В арендованных у Краевского “Отечественных записках” сначала главная роль принадлежала Некрасову: он ведался как с самим Краевским, так и с типографией, с цензурой, с конторой и вообще со всею “внешнею” стороною издания, читая в то же время некоторые рукописи и в качестве ответственного редактора – корректуры всего журнала. “Внутреннее” свое значение он делил и с виду даже как-то подчинял Салтыкову и Елисееву, которые также читали редакторскую корректуру всего журнала и заведовали: первый, вместе с Некрасовым – беллетристикой, а второй – так называемыми серьезными статьями и вторым отделом, за исключением переводных романов. Краевский в литературные дела совсем не вмешивался и никогда в редакцию не ходил, так что многие из сотрудников и в глаза никогда его не видели. После смерти Некрасова ответственным редактором сделался Салтыков. Сначала он по обыкновению опасался новой роли и принял ее неохотно, после неоднократных убеждений Елисеева. Ему казалось, что и не утвердят его, что и нареканий будет много на журнал и что, главное, подписка упадет. Когда же число подписчиков превысило десять с половиной тысяч, чего при Некрасове не было, то я живо помню, как он был этим удивлен и насколько этот успех был для него действительно неожиданностью.
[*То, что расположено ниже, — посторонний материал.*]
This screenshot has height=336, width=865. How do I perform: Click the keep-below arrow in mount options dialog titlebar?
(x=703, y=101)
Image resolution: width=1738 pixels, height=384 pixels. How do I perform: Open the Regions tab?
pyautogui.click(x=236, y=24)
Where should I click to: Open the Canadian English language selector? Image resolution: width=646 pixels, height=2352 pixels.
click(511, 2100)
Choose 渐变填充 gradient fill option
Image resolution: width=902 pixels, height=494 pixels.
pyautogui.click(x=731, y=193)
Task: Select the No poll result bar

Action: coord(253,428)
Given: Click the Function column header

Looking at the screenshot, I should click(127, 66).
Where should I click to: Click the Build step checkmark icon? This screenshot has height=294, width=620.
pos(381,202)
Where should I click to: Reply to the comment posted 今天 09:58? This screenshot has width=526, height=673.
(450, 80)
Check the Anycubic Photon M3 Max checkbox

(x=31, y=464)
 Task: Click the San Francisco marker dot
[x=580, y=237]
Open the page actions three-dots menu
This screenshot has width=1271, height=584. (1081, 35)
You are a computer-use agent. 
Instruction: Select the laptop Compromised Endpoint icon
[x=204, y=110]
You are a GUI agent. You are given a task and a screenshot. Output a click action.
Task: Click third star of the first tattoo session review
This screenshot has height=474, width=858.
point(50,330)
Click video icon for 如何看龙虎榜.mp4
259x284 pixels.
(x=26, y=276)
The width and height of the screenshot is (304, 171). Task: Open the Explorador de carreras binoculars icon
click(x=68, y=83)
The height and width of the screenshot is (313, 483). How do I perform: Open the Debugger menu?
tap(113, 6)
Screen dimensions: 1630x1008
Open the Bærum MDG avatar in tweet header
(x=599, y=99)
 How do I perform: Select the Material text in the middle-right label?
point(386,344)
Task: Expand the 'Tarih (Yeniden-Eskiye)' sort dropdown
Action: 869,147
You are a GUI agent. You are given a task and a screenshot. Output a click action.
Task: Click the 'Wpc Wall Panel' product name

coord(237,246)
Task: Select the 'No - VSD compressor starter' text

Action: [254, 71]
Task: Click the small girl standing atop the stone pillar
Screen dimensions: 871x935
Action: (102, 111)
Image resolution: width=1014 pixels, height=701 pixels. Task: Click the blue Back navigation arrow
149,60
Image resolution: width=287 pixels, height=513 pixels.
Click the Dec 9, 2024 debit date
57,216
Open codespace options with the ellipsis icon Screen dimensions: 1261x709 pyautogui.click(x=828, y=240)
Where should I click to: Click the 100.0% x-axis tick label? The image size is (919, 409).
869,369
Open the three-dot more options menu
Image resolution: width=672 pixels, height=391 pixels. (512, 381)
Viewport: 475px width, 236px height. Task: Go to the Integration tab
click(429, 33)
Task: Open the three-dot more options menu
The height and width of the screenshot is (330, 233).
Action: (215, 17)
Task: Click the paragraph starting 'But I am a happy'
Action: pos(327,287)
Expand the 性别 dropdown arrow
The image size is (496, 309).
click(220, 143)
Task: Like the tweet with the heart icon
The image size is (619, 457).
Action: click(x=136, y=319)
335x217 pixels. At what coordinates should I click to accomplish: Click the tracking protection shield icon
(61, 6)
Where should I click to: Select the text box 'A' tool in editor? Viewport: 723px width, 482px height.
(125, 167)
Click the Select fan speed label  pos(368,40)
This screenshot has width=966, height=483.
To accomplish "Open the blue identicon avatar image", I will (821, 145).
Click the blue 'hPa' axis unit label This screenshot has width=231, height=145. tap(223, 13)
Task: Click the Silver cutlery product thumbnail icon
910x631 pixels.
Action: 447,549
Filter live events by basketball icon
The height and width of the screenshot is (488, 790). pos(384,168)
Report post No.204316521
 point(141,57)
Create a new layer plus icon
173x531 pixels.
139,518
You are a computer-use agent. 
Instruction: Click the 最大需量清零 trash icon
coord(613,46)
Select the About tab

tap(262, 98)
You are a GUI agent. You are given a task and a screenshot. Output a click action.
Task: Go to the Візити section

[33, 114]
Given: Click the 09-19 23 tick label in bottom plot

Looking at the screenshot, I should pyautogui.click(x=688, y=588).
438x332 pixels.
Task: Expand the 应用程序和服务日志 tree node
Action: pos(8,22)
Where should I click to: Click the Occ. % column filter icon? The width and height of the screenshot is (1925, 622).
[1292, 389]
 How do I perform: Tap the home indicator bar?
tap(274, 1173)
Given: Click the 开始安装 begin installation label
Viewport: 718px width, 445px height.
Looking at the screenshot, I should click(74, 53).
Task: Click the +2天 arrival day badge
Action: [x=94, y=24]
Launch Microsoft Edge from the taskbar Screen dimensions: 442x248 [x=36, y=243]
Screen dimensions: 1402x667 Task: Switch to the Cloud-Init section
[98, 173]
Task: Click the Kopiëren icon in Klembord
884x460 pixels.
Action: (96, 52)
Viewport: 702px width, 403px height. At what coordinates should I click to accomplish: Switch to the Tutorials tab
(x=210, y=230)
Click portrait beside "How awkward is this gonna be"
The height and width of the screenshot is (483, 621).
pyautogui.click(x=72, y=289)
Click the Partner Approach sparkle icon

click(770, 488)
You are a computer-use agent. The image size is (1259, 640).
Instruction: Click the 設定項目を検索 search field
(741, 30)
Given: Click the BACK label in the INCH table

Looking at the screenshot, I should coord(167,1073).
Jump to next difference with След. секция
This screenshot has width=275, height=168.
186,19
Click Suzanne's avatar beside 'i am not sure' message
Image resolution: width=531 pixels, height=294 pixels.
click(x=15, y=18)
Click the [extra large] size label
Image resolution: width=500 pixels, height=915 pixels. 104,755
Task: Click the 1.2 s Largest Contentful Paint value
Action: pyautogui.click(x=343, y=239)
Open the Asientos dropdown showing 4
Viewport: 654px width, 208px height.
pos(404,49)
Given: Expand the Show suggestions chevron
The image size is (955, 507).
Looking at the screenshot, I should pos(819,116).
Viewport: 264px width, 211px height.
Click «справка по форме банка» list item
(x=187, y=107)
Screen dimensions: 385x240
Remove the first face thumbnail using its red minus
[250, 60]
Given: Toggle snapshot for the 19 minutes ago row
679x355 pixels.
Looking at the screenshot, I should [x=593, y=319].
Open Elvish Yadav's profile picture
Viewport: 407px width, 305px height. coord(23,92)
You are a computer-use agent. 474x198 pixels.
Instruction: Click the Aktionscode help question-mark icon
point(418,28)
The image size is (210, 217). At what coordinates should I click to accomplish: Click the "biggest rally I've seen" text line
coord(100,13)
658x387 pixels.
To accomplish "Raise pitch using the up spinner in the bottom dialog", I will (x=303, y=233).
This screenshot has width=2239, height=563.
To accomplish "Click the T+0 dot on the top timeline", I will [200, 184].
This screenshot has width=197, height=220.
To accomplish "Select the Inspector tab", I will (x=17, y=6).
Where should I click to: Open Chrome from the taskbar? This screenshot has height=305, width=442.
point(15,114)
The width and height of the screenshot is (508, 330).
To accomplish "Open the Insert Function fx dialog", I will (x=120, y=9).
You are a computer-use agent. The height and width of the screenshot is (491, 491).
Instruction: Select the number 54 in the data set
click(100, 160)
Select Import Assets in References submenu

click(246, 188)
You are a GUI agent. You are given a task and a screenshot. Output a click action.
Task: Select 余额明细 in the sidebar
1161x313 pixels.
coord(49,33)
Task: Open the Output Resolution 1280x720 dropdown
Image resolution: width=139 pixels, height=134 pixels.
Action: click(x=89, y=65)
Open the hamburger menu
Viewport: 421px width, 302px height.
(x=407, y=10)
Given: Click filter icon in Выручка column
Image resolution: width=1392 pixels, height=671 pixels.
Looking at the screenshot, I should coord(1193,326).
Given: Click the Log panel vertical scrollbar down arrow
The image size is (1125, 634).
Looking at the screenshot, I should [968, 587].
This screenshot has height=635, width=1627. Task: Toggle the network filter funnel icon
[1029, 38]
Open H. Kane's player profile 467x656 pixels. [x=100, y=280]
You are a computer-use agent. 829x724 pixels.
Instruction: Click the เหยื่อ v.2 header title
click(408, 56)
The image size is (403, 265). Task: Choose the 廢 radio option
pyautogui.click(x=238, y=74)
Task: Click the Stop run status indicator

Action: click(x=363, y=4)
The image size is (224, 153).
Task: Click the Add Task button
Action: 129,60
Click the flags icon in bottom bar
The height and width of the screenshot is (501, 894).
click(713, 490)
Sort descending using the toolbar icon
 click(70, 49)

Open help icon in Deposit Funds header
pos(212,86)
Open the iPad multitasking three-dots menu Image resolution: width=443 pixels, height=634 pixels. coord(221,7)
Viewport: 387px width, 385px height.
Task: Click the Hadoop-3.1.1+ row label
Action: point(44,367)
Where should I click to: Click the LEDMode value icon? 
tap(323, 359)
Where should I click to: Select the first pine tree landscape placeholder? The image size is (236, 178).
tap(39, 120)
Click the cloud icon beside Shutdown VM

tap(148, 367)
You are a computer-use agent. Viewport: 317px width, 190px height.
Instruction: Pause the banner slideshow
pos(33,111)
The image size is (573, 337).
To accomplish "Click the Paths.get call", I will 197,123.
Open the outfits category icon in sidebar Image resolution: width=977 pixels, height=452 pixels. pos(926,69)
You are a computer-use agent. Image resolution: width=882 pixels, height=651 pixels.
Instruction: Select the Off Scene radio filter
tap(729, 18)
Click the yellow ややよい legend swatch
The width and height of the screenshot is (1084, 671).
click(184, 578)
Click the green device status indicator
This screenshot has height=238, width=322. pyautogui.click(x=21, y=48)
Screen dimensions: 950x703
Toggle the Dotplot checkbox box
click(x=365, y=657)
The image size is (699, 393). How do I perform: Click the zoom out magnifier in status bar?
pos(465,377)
Сколько самых неусыпных трудов, тревог и забот доставляли ему “Отечественные записки”, – об этом хорошо знают все сотрудники. Он читал рукописи по беллетристике, правил их и готовил к печати, просматривал корректуры всех отделов журнала, вел переписку с некоторыми из иногородних сотрудников, сам писал статьи (иногда по две в месяц, то есть статью и маленький фельетон), имел объяснения с цензурой и т. д., словом, он весь был в журнале, всего себя в него вкладывал и жил в нем душою. Работал он очень много, так много, как может работать только очень привычный и сильный работник. Трудно даже понять, как это согласовывалось и уживалось со слабостью его физических сил и давно уже начавшимися разными болезнями и недомоганиями; а объяснить себе это можно разве только одним: необыкновенной его любовью к литературе и той тесной связью, какая существовала между нею и личной его жизнью. Весь досуг, все передышки между приступами болезни и ночные бессонницы, все печали и радости, мечты и помыслы – все отдавалось литературе. Жить для него – значило писать или что-нибудь делать для литературы. Как Некрасов говорит старику рассыльному, у которого болят ноги от ходьбы: “Жить тебе, пока ты на ходу”, – так можно было бы сказать и Салтыкову относительно литературы. Литература была для него тем же, чем земля для известного мифического героя, получавшего силу от земли, или сказочная живая вода для изрубленных в куски богатырей, которые, будучи ею окроплены, опять оживали, становились еще более сильными и отправлялись на новые подвиги.
Сказать, что он просто читал и готовил к печати рукописи, – значит мало сказать, потому что надо знать, как это делалось: в противоположность Некрасову и Елисееву он сильно марал и исправлял рукописи, так что некоторые из них поступали в типографию все перемаранными, а иные страницы и совсем вновь бывали переписаны на полях его рукою. Что это была за “египетская работа”, не всякий знает и не может представить себе, не зная близко журнального дела. Кроме главной проблемы – чтобы не испортить вещи и не столкнуться с авторским самолюбием тут много еще чисто технических затруднений: при соединении оставшихся частей, при изменении оставшегося текста, согласно выпущенным или измененным местам (чтобы не вышло несообразностей и противоречий), при соблюдении архитектуры целого и отдельных глав, при вписывании вставок и т. д., и т. д. Н. К. Михайловский рассказывает, например, о такой операции, произведенной Салтыковым над повестью Котелянского “Чиншевики”: он вытравил целиком на всем протяжении повести одно из действующих лиц со всеми его довольно сложными отношениями с другими, оставшимися действующими лицами. И Котелянский потом был благодарен Салтыкову за эту операцию, так как она улучшила повесть, и только удивлялся, как он ухитрился это сделать, как хватило у него на это терпения и внимательности.